Oudejaarsavond en Nieuwjaar

Ik mis sneeuw! Kerstverlichting zonder bijbehorende sneeuw is maar half zo sfeervol. Winter is geen winter zonder minstens een meter koude, witte vlokken. In Püssi, waar ik vandaan kom, ligt al sneeuw sinds 25 oktober. Er wordt bij ons niet gestrooid met zout, enkel met zand, maar iedereen heeft winterbanden, dus dat is niet echt een probleem. Eindelijk kan ík eens met jullie lachen, want de aankondiging van een paar centimeter sneeuw is al voldoende om alles hier in het honderd te laten lopen!

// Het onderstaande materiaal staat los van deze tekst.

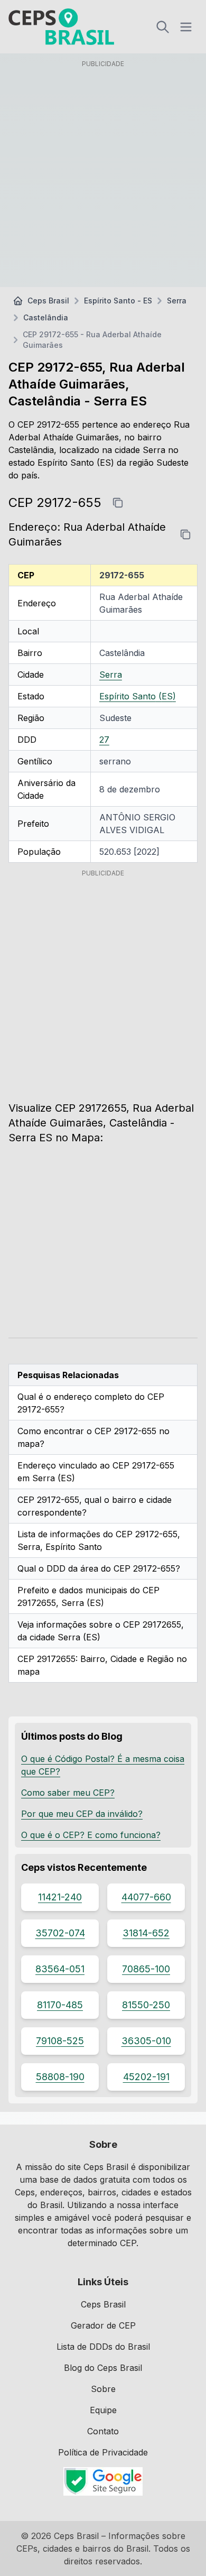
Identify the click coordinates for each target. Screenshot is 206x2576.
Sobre (103, 2389)
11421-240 (60, 1897)
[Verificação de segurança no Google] (103, 2481)
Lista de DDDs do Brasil (103, 2346)
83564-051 (60, 1968)
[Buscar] (162, 27)
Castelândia (45, 317)
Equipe (103, 2410)
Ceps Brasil (48, 300)
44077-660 (146, 1897)
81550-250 (146, 2004)
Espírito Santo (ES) (137, 696)
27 (104, 739)
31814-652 (146, 1932)
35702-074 (60, 1932)
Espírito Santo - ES (118, 300)
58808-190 (60, 2076)
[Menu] (186, 27)
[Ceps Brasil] (61, 26)
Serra (176, 300)
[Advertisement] (103, 175)
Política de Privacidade (103, 2452)
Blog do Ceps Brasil (103, 2367)
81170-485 (60, 2004)
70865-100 (146, 1968)
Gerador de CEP (103, 2325)
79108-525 (60, 2040)
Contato (103, 2431)
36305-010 (146, 2040)
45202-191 (146, 2076)
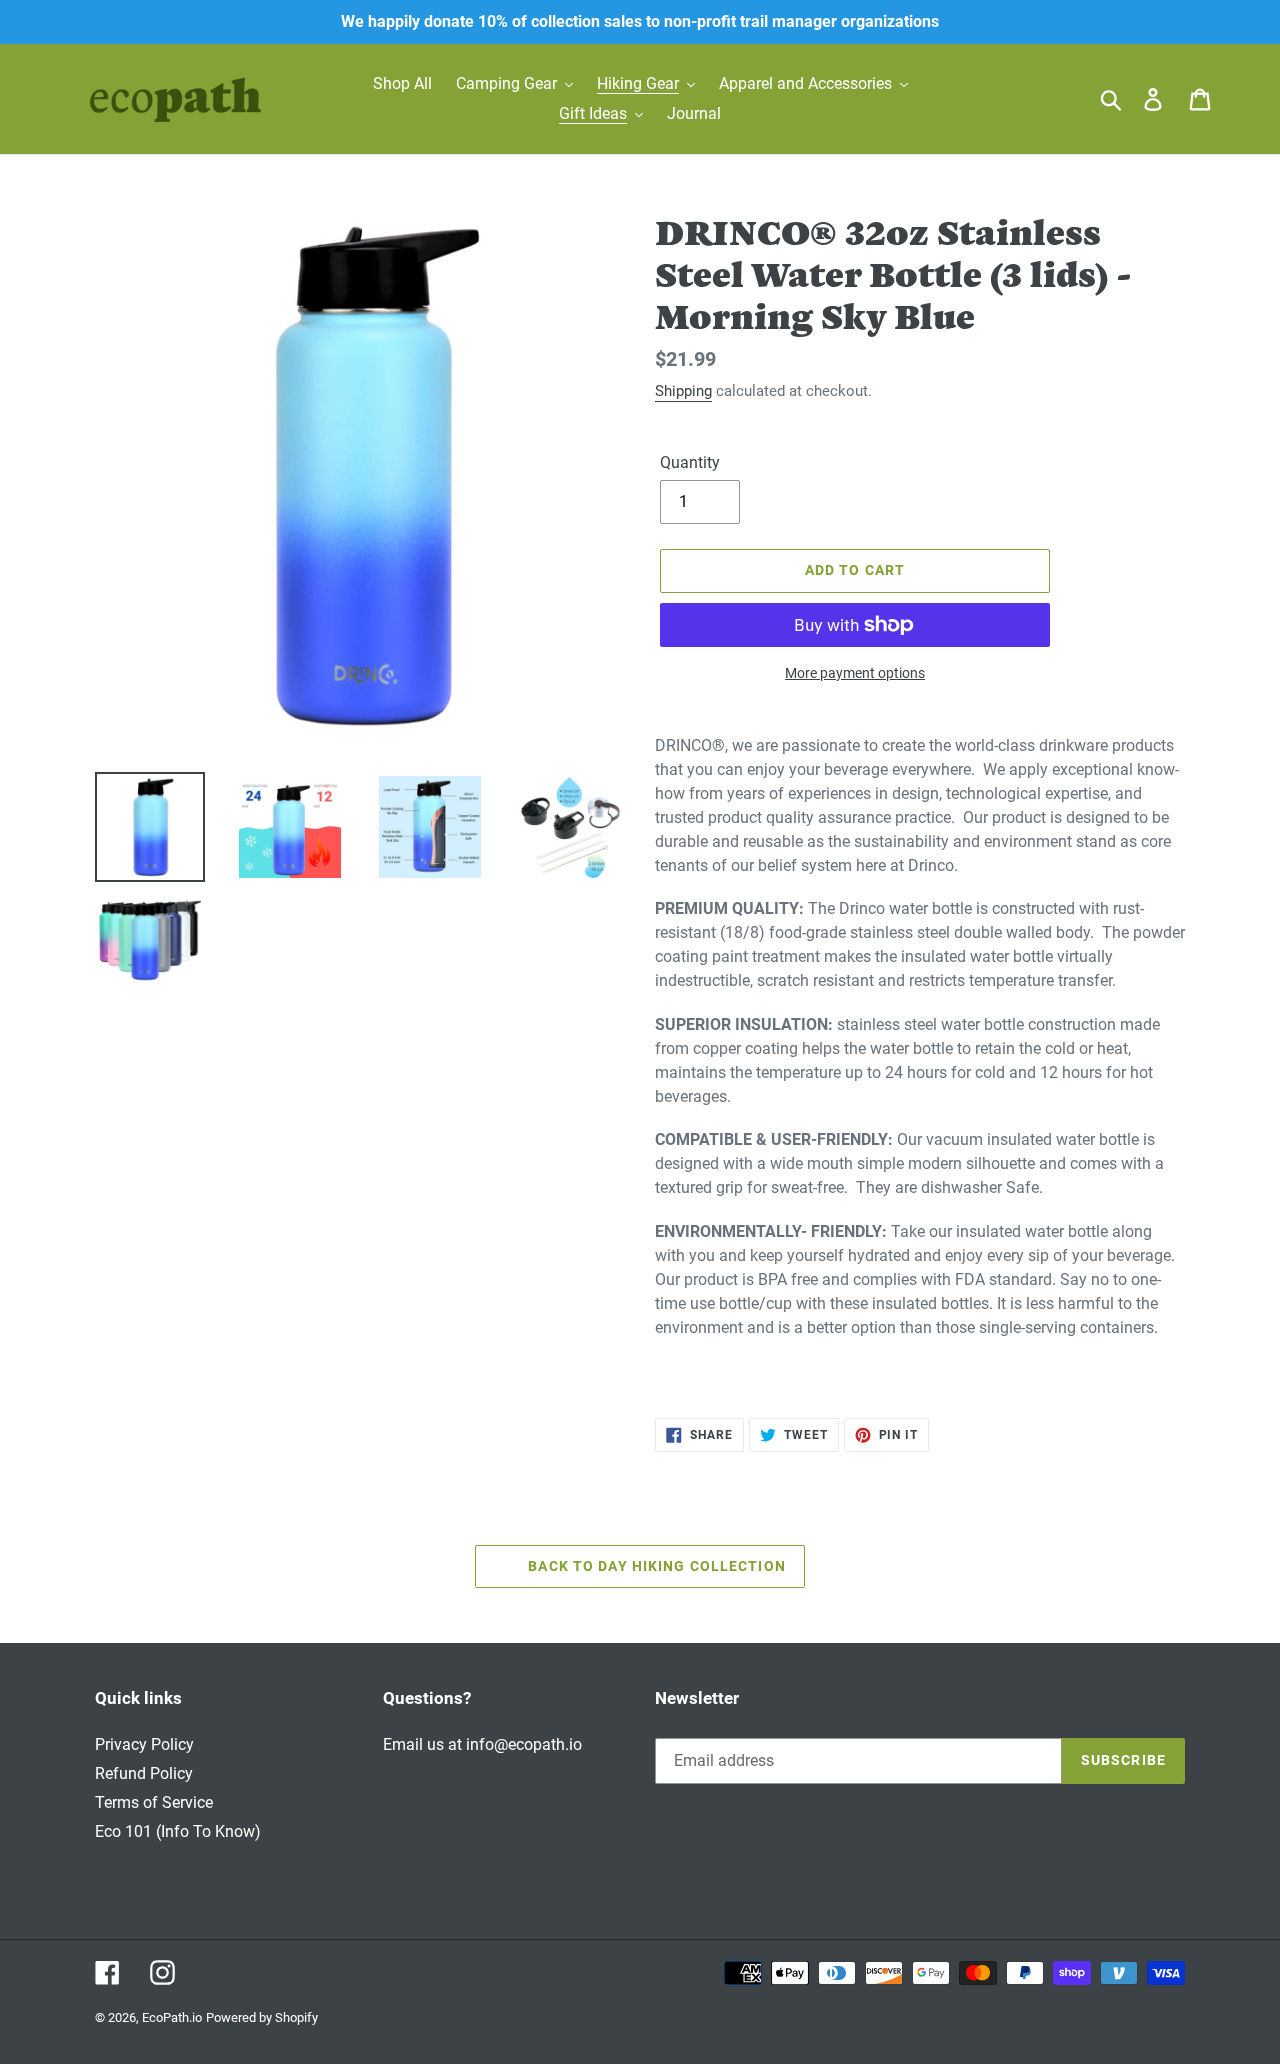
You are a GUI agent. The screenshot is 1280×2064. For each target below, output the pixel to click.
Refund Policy (144, 1773)
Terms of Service (154, 1802)
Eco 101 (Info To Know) (178, 1831)
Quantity (690, 462)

Met Oudejaarsavond zoeken we in Estland naar wat het lot voor ons in petto heeft. Wij gebruiken daarvoor klompjes tin. Hoezo? Wel, we smelten een tinnen hoefijzertje of dennenboompje in een speciale lepel boven het vuur of in de oven. Dat gesmolten tin gieten we in een emmer water. In de grillige vorm die daar dan uit komt probeer je een voorteken voor het komende jaar te ontdekken. Het is een traditioneel spel, bij het vuurwerk en de knallende champagnekurken, je moet er (denk ik tenminste) geen religieuze achtergronden voor zoeken!

Nederlands vs Ests

Intussen worstel ik verder met het Nederlands. Ik ontdek wel steeds meer overeenkomsten met het Ests: sommige woorden worden hetzelfde geschreven als in het Nederlands en betekenen hetzelfde, al spreken we ze wel een beetje anders uit: kelder bijvoorbeeld, veranda, kaart en kunst!Daarnaast zijn er ook woorden die hetzelfde klinken maar die wij helemaal anders schrijven: citroen is in het Ests “sidrun”, muts is “müts” en worst schrijven wij met een v.Sommige woorden kennen wij ook, maar ze betekenen iets anders. Kast bijvoorbeeld is het Estse woord voor doos, en een kast is in het Ests “kapp”. Net als je denkt dat je ze een beetje begint te snappen, draait die Nederlandse taal je weer een loer… Ik moest op elke stoel een kussen leggen, maar hoe moest ik weten dat ik niet elke stoel moest kussen? Als je iets plant en het heeft niks met groen of tuinen te maken, maar alles met vooruitzien, is het dan eigenaardig dat ik niet meer kan volgen??? Genoeg taalles. Ik heb er honger van gekregen.

Altijd weer dat brood….

Wat eten jullie veel brood! Het is ook zo anders dan in Estland. Wat tot nu toe het dichtst in de buurt komt, is het zuurdesemroggebrood van Le Pain Quotidien. Op school in Püssi, Estland, kregen we gratis warm eten ’s middags. Ik moest dus geen boterhammetjes smeren voor de lunch. Bovendien at ik thuis ’s avonds ook een warme maaltijd. Wel eten we vaker rauwkost en minder warme groenten dan hier. Onlangs at ik voor het eerst een hotdog met zuurkool. Die zuurkool had ik wel gemist, al smaakt ze bij ons meer zoet-zuur dan echt zuur.Af en toe maak ik Estse aardappelsalade. Mijn gastgezin lachte zich kapot toen ik de hardgekookte eieren raspte de eerste keer. Je moet nu eenmaal alle ingrediënten heel klein snijden! Voor de geïnteresseerden: het recept van de Estse aardappelsla is verkrijgbaar via de redactie van de Zemstenaar.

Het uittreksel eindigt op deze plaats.